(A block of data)
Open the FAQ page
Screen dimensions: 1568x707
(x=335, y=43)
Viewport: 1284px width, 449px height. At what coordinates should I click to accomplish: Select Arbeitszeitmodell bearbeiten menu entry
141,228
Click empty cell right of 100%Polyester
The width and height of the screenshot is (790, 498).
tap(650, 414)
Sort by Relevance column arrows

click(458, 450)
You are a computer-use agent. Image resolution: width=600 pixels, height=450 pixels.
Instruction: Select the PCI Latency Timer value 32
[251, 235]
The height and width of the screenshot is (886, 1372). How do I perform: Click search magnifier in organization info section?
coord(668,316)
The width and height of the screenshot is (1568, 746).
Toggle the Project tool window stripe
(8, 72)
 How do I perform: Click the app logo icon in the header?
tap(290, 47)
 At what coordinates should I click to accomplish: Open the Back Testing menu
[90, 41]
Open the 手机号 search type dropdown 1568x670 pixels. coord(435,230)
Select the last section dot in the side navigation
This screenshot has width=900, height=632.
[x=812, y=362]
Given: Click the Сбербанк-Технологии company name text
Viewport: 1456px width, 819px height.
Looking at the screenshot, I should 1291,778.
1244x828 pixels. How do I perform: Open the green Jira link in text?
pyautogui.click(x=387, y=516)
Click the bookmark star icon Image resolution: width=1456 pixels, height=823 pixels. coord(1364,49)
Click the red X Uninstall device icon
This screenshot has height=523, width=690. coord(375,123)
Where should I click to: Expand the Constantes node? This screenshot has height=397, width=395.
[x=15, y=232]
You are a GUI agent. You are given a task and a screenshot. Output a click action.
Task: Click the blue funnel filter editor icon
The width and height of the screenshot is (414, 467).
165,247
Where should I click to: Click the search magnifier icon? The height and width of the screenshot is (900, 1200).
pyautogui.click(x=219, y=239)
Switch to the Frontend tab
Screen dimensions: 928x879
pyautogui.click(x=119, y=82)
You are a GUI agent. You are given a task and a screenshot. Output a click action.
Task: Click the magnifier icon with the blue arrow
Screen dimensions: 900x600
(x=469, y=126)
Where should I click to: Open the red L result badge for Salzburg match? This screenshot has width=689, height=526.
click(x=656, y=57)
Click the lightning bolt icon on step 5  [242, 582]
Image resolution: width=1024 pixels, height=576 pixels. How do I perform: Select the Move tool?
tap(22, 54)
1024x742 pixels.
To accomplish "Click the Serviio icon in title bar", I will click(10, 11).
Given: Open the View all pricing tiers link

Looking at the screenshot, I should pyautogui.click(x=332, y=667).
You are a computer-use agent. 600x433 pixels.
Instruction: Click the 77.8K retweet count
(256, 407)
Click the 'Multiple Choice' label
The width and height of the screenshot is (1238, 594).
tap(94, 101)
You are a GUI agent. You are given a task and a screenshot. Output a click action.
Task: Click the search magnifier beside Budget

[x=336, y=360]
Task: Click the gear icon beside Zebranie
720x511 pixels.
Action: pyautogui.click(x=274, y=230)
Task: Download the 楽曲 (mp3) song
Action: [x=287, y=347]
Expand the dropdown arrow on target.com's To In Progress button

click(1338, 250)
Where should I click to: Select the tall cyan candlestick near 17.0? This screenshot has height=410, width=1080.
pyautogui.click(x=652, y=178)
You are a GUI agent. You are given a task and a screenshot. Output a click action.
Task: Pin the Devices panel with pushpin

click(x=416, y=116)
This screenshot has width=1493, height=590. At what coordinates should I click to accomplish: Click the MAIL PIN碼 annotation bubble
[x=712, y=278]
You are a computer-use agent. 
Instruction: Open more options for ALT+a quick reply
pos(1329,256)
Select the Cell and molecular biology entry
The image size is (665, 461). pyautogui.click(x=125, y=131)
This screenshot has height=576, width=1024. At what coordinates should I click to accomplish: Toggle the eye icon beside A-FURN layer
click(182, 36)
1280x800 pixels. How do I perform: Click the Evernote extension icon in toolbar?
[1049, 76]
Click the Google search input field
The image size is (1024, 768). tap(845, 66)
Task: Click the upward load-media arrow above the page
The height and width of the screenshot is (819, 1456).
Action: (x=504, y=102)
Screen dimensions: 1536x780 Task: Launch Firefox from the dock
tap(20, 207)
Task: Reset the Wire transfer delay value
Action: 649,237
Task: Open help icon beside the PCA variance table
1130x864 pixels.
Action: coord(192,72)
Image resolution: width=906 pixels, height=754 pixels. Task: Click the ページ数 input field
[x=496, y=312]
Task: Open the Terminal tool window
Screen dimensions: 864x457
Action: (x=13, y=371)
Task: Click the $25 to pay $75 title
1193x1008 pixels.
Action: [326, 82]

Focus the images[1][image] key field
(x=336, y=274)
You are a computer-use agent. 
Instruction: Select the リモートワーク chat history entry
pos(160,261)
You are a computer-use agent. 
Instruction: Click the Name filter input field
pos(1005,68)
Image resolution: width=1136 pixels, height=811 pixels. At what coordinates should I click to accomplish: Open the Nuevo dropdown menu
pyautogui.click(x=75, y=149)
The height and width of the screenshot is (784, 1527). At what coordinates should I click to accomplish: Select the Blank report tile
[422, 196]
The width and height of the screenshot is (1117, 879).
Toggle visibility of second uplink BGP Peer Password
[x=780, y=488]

*TASK OBJECTIVE*: Arrange the lines as a numbered list, starting at the line that contains "Focus the images[1][image] key field" and ending with the last line of the block, leaving out any blank lines.

*FULL OUTPUT*:
1. Focus the images[1][image] key field
2. (x=336, y=274)
3. You are a computer-use agent. 
4. Instruction: Select the リモートワーク chat history entry
5. pos(160,261)
6. You are a computer-use agent. 
7. Instruction: Click the Name filter input field
8. pos(1005,68)
9. Image resolution: width=1136 pixels, height=811 pixels. At what coordinates should I click to accomplish: Open the Nuevo dropdown menu
10. pyautogui.click(x=75, y=149)
11. The height and width of the screenshot is (784, 1527). At what coordinates should I click to accomplish: Select the Blank report tile
12. [422, 196]
13. The width and height of the screenshot is (1117, 879).
14. Toggle visibility of second uplink BGP Peer Password
15. [x=780, y=488]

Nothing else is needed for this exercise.